In 1910, backyard mechanics cranked out 1,500 brands of automobiles. This dynamic, innovative petri dish gradually slimmed to a dozen by the late 1930s until it finally became the Big Three by 1970.

This wild west mentality is not something to fear. It's something to embrace because ultimately it's the secret sauce to unleash imagination and creativity.

And if the federal government had not gotten involved in the automobile business, perhaps we'd still have a dozen domestic brands today.

Few beliefs destroy more hopes, more ambition, more creativity than the notion that some bureaucrat must approve and license whatever we grow, build, or fix.

A great lesson comes from the current military situation in Ukraine and the Middle East. I'm fascinated these days by the battlefield advances being cobbled together by tiny teams building drones and other cheap, miniature, but lethal weapons.

While the U.S. builds billion-dollar airplanes and ships, these front-line innovators, working with almost nothing but their imagination and a few bucks, are wreaking havoc on conventional military mega-infrastructure.

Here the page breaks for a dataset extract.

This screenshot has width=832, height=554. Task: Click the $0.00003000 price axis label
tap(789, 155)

The Ukrainians are sending the entire Russian navy fleet scurrying by dispatching remote-controlled 200-pound boat drones. These outfits are successful not in spite of being small and nimble, but because of being small and nimble.

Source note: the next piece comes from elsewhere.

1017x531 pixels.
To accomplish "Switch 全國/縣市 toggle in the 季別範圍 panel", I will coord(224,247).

When Joel Arthur Barker wrote Paradigms and popularized the word, one of his tenets was "every paradigm eventually exceeds its point of efficiency."

Think about how many things in our world may have exceeded their point of efficiency. Factory farms. Drugs. Federal oversight.

Rough and Tumble

Here's how far my privatization belief goes...

How about a completely unfettered social media?

In other words, if it is not a private business and enjoys utility exemption, then it should not be censored. The electric company doesn't ask what I'm using power for. The water company doesn't ask why I'm using water.

So if people spew hate speech, show how to build a bomb, or explain the finer points of homemade methamphetamine, go ahead.

By the same token, we wouldn't have any safety net for healthcare, including mental health.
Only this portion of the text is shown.